An independent study of AI hiring tools has delivered a wake-up call: 45% of scoring differences were deemed discriminatory across 25,500 resume evaluations.
Researcher Bogdan Szabo tested his own resume against 17 job descriptions using 10 different large language models, systematically modifying demographic details to measure bias. The results, published by re:cinq, echo troubling patterns that human hiring managers have exhibited for decades—except now they're encoded in algorithms deployed at scale.
The most powerful bias trigger? Names. Changing a candidate's name to reflect different ethnic backgrounds produced an average score shift of 0.272 points—larger than any other variable tested. This isn't new. A famous 2004 study found that resumes with white-sounding names received 50% more callbacks than identical resumes with Black-sounding names. AI models, trained on historical hiring data, have learned to replicate human prejudice.
But the study uncovered other concerning patterns. Career gaps were heavily penalized (0.251 point drop), even with explanations. Geographic location of prior employers affected scores. Even anonymizing a candidate's name caused score shifts, suggesting models rely on proxy signals when direct demographic information is removed.
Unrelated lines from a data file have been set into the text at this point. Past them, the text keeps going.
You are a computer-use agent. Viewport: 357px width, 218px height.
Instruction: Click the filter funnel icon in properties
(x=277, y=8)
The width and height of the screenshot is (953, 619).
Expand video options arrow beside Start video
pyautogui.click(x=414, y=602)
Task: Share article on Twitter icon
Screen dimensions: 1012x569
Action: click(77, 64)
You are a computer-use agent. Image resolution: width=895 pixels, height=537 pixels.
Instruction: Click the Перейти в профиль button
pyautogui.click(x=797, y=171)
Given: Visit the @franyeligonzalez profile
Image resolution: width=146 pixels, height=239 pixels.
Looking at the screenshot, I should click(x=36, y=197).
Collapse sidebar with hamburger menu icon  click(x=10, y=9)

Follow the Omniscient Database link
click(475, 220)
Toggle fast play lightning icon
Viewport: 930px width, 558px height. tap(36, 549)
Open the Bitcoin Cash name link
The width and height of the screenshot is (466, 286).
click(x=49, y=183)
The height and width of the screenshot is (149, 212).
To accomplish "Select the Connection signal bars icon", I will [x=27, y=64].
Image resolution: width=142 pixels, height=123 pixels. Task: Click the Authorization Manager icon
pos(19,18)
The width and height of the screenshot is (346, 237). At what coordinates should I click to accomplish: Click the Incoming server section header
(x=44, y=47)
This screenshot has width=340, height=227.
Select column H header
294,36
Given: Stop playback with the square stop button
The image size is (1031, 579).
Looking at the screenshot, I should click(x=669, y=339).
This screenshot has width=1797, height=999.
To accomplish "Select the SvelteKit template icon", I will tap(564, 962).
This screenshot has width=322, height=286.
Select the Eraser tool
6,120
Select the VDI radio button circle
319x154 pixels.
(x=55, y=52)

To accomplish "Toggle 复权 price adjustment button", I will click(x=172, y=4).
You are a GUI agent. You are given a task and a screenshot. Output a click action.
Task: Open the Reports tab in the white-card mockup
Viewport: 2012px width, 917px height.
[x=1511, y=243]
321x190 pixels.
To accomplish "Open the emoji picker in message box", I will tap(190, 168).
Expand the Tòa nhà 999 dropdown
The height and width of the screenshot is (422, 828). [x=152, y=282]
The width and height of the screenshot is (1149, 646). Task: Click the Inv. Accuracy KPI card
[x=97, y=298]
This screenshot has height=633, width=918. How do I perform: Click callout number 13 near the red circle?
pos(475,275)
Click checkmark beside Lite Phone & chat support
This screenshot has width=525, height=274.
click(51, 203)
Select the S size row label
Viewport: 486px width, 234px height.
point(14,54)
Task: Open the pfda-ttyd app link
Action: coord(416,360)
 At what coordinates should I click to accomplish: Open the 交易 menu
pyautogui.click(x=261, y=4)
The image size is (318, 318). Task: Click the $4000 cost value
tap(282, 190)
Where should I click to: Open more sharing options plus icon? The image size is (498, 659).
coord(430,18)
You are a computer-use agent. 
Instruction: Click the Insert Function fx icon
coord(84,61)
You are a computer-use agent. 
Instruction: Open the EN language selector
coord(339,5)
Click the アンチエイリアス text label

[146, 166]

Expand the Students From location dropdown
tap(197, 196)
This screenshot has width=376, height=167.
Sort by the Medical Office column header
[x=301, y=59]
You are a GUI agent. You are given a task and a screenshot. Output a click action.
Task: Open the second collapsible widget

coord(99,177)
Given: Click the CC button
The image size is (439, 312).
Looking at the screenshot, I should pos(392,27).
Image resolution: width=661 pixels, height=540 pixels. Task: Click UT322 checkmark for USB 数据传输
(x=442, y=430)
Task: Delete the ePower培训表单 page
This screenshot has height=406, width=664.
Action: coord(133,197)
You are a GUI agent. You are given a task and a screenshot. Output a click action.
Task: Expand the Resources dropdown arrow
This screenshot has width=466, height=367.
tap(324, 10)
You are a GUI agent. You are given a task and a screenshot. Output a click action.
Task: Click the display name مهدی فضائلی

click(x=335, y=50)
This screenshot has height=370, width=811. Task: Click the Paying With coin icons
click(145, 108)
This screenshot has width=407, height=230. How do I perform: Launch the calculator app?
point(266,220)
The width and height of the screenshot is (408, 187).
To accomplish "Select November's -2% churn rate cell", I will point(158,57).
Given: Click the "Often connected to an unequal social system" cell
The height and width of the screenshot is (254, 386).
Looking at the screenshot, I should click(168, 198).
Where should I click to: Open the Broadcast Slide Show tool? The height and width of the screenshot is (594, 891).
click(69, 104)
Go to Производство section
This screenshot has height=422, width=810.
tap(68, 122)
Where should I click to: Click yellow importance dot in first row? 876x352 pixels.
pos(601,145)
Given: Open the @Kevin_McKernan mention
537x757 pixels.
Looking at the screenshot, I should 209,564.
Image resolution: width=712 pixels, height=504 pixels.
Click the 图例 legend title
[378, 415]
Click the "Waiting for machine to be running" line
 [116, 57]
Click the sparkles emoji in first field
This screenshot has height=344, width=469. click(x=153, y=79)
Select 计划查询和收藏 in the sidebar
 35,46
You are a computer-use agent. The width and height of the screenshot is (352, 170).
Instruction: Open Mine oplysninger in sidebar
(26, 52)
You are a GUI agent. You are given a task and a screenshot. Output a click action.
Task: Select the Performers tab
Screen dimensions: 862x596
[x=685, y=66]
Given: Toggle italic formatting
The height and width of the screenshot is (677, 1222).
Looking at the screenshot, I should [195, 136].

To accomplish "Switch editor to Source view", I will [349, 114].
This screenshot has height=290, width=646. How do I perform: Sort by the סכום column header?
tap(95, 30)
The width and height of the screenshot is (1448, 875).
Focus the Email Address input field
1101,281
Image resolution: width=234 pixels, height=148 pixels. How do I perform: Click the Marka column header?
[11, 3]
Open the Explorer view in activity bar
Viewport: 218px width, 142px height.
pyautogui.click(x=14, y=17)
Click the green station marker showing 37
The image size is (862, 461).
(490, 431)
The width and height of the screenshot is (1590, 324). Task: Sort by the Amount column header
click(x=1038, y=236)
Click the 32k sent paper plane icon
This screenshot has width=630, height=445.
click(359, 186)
What's particularly insidious is what Szabo calls "silent bias"—cases where the AI's written evaluation remains unchanged but the numerical score shifts based on demographic details. This bias is invisible to human reviewers, who see identical justifications for different candidates but never realize the AI scored them differently based on protected characteristics.
Here's the problem: companies are adopting these tools at scale, believing they'll make hiring more objective. But if the AI is trained on biased historical data, all it does is automate discrimination while providing a veneer of algorithmic neutrality.
The technology is impressive. The question is whether anyone should trust it to make hiring decisions.